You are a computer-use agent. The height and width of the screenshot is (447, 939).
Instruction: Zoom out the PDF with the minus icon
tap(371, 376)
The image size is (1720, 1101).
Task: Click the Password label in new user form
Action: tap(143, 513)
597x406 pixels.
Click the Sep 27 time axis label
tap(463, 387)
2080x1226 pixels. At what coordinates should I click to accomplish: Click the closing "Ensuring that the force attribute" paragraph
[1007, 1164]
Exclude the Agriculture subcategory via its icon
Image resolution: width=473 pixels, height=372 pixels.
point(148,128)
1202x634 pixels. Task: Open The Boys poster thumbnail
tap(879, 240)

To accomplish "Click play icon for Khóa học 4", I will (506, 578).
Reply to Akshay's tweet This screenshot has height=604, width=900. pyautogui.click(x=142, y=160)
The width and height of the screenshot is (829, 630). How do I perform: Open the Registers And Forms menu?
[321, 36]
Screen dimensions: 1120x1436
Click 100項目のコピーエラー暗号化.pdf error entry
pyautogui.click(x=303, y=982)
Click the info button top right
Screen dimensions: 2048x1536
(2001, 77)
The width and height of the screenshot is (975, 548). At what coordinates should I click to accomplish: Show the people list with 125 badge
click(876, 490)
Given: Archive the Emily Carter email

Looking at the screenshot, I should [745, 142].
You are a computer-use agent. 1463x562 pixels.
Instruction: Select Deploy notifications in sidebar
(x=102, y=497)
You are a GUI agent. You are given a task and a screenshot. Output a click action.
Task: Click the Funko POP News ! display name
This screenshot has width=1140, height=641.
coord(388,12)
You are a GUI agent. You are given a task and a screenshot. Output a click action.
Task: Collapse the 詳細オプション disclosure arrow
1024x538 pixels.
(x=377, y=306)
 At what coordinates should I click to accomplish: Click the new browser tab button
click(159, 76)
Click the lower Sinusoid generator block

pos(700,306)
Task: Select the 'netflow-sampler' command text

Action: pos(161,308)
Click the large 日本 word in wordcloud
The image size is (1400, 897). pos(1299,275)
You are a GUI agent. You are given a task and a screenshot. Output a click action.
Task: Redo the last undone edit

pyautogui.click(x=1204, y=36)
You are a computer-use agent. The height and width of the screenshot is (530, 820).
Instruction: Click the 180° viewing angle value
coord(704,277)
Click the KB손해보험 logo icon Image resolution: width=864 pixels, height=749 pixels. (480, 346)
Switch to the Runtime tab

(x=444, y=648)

────────

→ Try it
Find the line containing "Task: Redo the last undone edit" in the material above. Print it and every line after it through the end, exactly and only those.

→ Solution to the exercise
Task: Redo the last undone edit

pyautogui.click(x=1204, y=36)
You are a computer-use agent. The height and width of the screenshot is (530, 820).
Instruction: Click the 180° viewing angle value
coord(704,277)
Click the KB손해보험 logo icon Image resolution: width=864 pixels, height=749 pixels. (480, 346)
Switch to the Runtime tab

(x=444, y=648)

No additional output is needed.